Algolia doesn’t directly search your data sources. Instead, you upload the parts of your data that are relevant for search to Algolia. Algolia stores this data in an index: a data structure optimized for fast search.

Required credentials

To send data to Algolia, you need an Application ID and a valid API key (with addObjects permission). You can find them in the API Keys section of Algolia’s dashboard.

Application ID

Your Application ID is what Algolia uses to identify your app, where all your indices live.

API key

API keys control access to Algolia’s API and determine what you’re allowed to do, such as searching an index, or adding new records. For better security, create specific API keys with minimal permissions for indexing tasks, which you should only use in server-side code. Keep your indexing API keys secret. Only use the Admin API key to create other API keys. Don’t use the Admin API key in your apps.

Set up the API client

First, you need to install and set up your API client.

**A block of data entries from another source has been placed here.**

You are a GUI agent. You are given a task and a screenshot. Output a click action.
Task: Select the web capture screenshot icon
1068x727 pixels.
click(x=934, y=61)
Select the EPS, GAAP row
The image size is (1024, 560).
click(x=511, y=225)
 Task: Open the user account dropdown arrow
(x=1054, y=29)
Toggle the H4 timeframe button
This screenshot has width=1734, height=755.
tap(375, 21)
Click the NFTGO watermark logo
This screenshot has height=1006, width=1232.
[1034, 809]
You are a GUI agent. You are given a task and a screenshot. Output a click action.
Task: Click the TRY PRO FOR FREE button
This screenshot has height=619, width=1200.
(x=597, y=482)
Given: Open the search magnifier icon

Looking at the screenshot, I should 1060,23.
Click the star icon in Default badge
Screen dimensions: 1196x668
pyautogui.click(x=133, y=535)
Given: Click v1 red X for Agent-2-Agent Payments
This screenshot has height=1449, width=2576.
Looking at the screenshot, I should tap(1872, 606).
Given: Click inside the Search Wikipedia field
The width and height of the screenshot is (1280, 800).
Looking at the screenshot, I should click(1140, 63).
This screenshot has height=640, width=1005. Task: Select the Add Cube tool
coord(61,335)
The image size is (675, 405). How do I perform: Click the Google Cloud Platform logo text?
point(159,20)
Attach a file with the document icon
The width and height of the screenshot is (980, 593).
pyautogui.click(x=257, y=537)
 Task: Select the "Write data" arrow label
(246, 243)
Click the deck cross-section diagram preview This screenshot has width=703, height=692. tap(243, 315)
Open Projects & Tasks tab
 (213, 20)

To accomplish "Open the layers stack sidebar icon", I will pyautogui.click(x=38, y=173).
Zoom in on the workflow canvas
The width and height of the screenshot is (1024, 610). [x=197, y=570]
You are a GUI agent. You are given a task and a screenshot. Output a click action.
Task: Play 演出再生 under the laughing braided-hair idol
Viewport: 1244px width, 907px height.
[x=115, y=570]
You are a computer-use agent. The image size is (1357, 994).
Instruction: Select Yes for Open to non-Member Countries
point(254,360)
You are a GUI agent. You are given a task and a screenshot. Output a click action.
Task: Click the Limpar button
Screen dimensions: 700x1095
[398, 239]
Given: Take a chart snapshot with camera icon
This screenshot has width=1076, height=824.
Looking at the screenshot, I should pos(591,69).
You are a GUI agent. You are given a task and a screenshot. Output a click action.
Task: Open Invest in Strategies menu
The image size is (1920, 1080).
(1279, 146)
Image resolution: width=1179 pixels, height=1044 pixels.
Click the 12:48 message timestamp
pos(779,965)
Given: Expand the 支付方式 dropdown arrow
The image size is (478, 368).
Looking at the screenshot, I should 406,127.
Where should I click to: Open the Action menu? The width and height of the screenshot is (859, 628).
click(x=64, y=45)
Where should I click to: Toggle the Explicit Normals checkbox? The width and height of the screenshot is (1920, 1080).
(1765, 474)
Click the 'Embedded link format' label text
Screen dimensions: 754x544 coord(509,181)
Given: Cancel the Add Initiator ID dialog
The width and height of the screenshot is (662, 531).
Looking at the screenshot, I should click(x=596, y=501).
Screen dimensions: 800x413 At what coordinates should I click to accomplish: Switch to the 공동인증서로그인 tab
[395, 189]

For installation instructions, go to the API client documentation for your programming language: After installing the API client, you can initialize it and connect to Algolia:
SearchClient client = new SearchClient("YourApplicationID", "YourWriteAPIKey");
SearchIndex index = client.InitIndex("your_index_name");

Fetch your data

Before sending anything to Algolia, you need to retrieve your data. You can do this in several ways, depending on the nature of your app. Here are potential examples:

From a database

IEnumerable<Actor> FetchDataFromDataBase()
{
    // Fetch data from your database
}

var actors = FetchDataFromDataBase();

From a file

You can use this actors dataset to test this out.
using System.Collections.Generic;
using System.IO;
using Algolia.Search.Clients;
using Newtonsoft.Json;
using Newtonsoft.Json.Serialization;

public class Actor
{
    public string Name { get; set; }
    public string ObjectID { get; set; }
    public int Rating { get; set; }
    public string ImagePath { get; set; }
    public string AlternativePath { get; set; }
}

public class AlgoliaActorsIndexer
{
    private SearchClient client;
    private SearchIndex index;

    public AlgoliaActorsIndexer(string appId, string apiKey, string indexName)
    {
        client = new SearchClient(appId, apiKey);
        index = client.InitIndex(indexName);
    }

    public void IndexActorsFromFile(string filePath)
    {
        var settings = new JsonSerializerSettings
        {
            ContractResolver = new DefaultContractResolver
            {
                NamingStrategy = new CamelCaseNamingStrategy()
            }
        };

        IEnumerable<Actor> actors = JsonConvert.DeserializeObject<IEnumerable<Actor>>(
            File.ReadAllText(filePath),
            settings
        );
        index.SaveObjects(actors);
    }
}

// Usage
public class Program
{
    public static void Main(string[] args)
    {
        AlgoliaActorsIndexer indexer = new AlgoliaActorsIndexer(
            "YourApplicationID",
            "YourWriteAPIKey",
            "actors"
        );
        indexer.IndexActorsFromFile("actors.json");
    }
}

From the source code directly

Only use this method for exploration purposes or if you have a small amount of data.
using System.Collections.Generic;

public class Actor
{
    public string Name { get; set; }
}

public class Program
{
    public static void Main()
    {
        IEnumerable<Actor> records = new List<Actor>
        {
            new Actor { Name = "Tom Cruise" },
            new Actor { Name = "Scarlett Johansson" }
        };
    }
}

Send the data to Algolia

Once the records are ready, you can push them to Algolia using the saveObjects method.
index.SaveObjects(records, autoGenerateObjectId: true);

Send your data in batches

For performance reasons, you should send several records at once instead of one by one. If you have many records to index, you should send them in batches. Once you’re done, you can configure relevance settings.